> **Problem**:
Reproduce exactly the lines from the line containing "The height and width of the screenshot is (571, 1568)." through the last line of the listing, and no others.

> **Information**:
※
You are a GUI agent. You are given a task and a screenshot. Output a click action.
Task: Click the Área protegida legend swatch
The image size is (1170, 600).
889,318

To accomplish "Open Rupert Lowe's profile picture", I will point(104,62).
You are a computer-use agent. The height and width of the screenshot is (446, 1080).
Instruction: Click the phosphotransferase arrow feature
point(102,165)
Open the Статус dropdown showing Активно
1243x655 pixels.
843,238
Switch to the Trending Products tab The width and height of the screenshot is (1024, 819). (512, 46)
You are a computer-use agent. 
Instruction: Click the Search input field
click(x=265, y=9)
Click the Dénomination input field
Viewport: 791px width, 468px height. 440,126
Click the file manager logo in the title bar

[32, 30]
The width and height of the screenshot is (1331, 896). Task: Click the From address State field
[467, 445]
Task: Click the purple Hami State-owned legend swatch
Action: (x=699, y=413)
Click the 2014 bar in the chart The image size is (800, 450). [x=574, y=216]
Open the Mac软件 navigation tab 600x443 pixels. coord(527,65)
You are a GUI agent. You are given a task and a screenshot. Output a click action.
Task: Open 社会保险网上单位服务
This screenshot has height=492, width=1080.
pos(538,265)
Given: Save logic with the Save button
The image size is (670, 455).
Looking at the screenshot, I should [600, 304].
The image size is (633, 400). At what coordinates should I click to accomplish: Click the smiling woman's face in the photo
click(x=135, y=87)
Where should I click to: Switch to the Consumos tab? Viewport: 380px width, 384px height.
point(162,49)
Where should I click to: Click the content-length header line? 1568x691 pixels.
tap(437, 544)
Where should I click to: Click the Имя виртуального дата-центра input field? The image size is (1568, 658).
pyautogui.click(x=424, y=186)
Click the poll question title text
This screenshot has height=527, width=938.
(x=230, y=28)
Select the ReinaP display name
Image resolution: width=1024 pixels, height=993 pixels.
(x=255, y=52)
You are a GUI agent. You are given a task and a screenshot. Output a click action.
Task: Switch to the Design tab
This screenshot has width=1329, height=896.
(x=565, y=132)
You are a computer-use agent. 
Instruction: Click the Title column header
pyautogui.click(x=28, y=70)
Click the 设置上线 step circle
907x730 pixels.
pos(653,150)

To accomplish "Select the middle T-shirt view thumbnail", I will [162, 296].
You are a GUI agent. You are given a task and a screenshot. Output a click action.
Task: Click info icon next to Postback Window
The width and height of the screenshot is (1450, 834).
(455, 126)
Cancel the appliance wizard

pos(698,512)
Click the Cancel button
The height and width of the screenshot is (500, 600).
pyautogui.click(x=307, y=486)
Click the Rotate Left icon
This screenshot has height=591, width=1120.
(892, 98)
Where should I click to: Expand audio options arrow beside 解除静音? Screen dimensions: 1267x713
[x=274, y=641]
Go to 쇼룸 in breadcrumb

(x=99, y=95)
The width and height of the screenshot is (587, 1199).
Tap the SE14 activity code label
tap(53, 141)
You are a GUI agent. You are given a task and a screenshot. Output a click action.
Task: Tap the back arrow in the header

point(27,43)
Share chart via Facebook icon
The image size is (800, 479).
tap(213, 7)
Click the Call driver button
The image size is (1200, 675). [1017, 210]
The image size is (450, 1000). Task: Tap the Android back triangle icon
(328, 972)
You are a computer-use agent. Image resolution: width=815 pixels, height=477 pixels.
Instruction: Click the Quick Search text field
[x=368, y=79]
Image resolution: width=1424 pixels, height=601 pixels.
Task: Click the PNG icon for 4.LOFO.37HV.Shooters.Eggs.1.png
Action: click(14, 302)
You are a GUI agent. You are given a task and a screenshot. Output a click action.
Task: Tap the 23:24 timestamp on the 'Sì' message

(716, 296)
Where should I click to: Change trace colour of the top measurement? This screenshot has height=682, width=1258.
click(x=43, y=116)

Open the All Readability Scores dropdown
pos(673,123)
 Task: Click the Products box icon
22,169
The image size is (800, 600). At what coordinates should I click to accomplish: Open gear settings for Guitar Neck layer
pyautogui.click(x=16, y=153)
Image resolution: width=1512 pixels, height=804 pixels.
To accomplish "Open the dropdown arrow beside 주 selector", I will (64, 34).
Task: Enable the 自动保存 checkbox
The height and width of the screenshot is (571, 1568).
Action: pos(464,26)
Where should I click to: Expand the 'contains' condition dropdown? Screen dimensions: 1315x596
※
> **Problem solution**:
The height and width of the screenshot is (571, 1568).
Action: pos(464,26)
Where should I click to: Expand the 'contains' condition dropdown? Screen dimensions: 1315x596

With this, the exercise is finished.